## What you have to do
Rewrite the part of the entries below that opens with the line containing "You are a computer-use agent." and runs through the end of the entries as a JSON list of strings, one string per line, skipping blank lines and leaving out the pictures.

Entries on locating visible targets:

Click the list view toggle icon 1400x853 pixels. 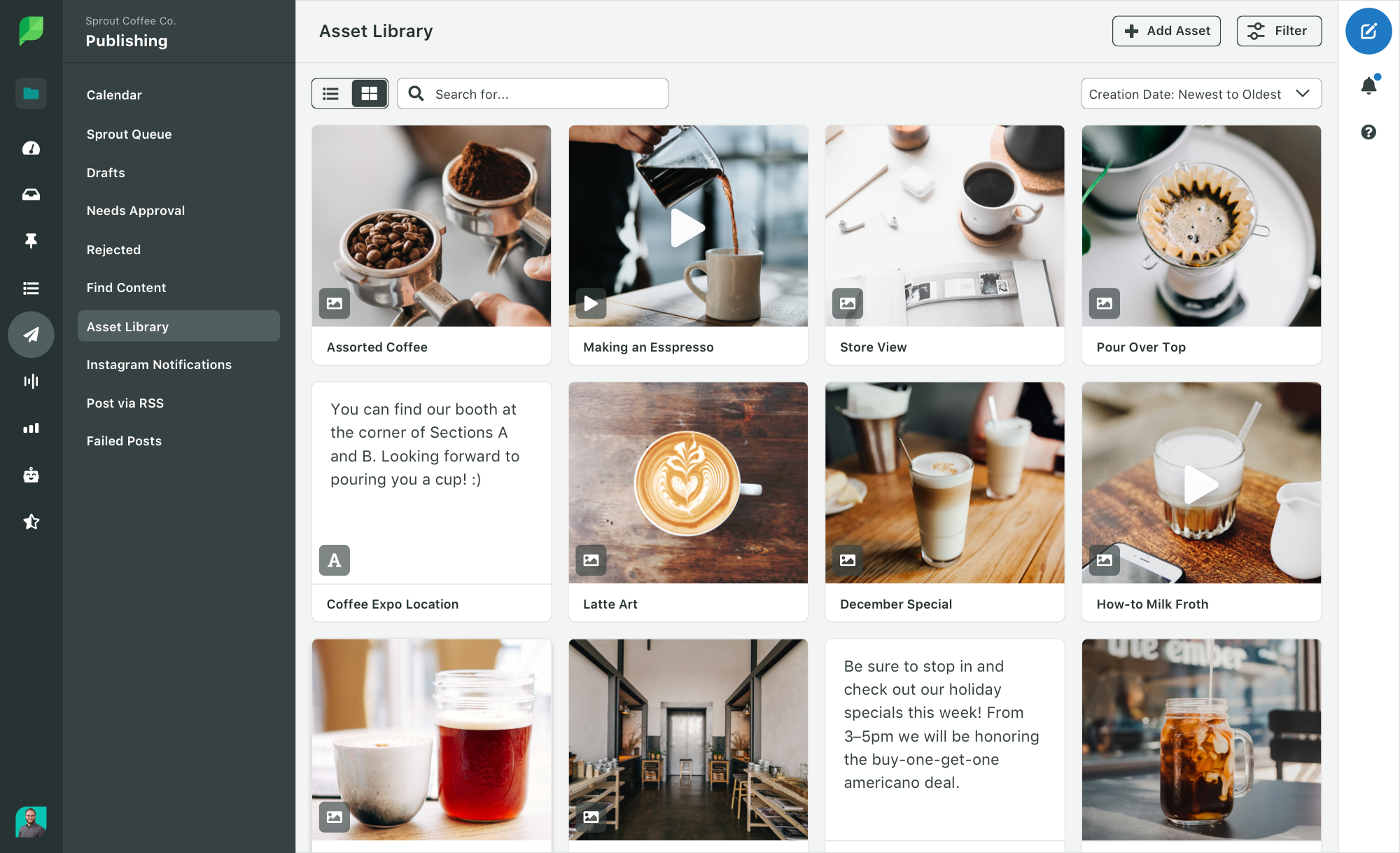331,92
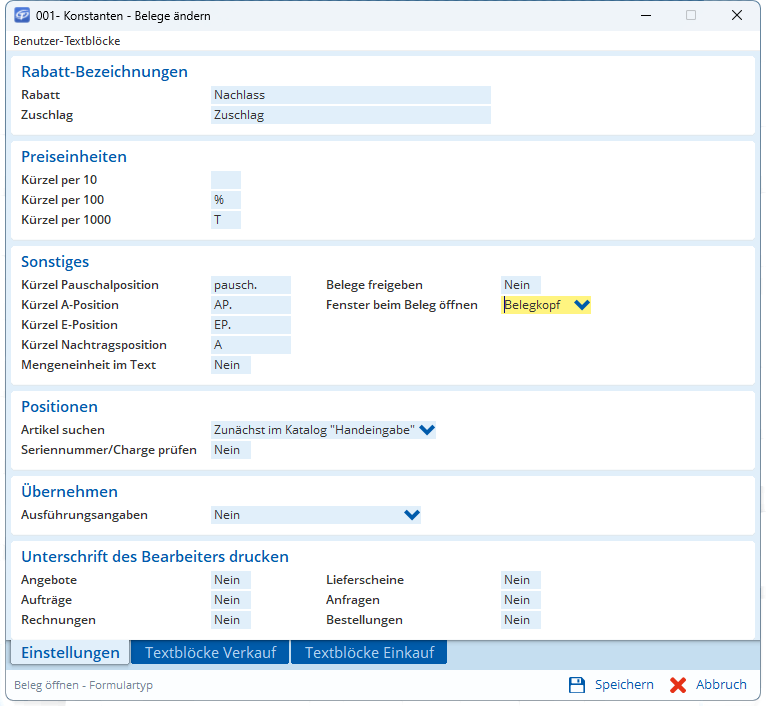Toggle Mengeneinheit im Text value

[x=230, y=365]
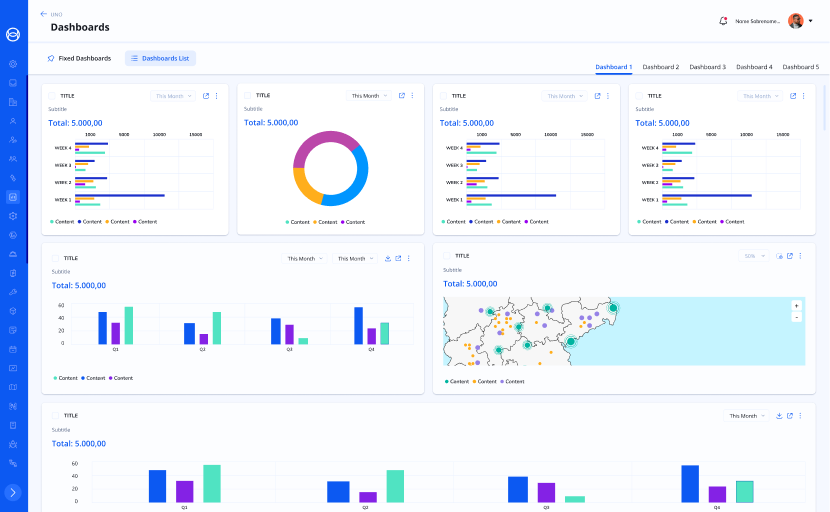The height and width of the screenshot is (512, 830).
Task: Click the download icon on the bottom full-width card
Action: tap(778, 415)
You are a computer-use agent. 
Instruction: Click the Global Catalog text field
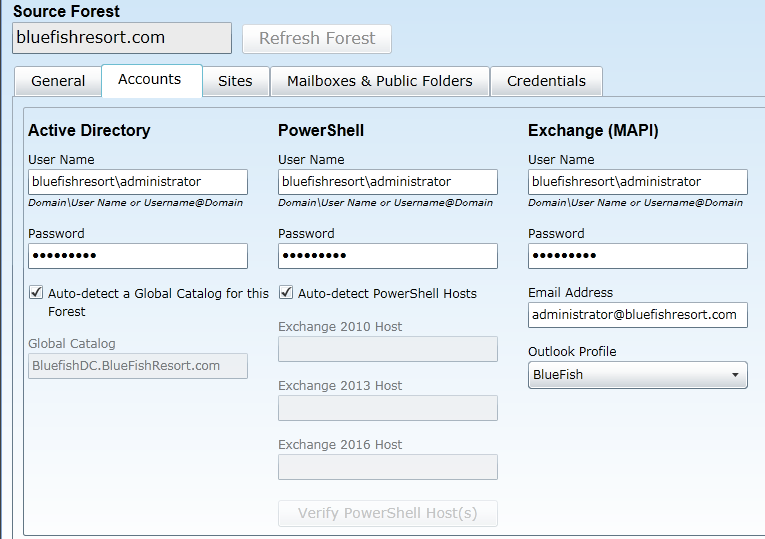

## Expected answer
[
  "You are a computer-use agent. ",
  "Instruction: Click the Global Catalog text field"
]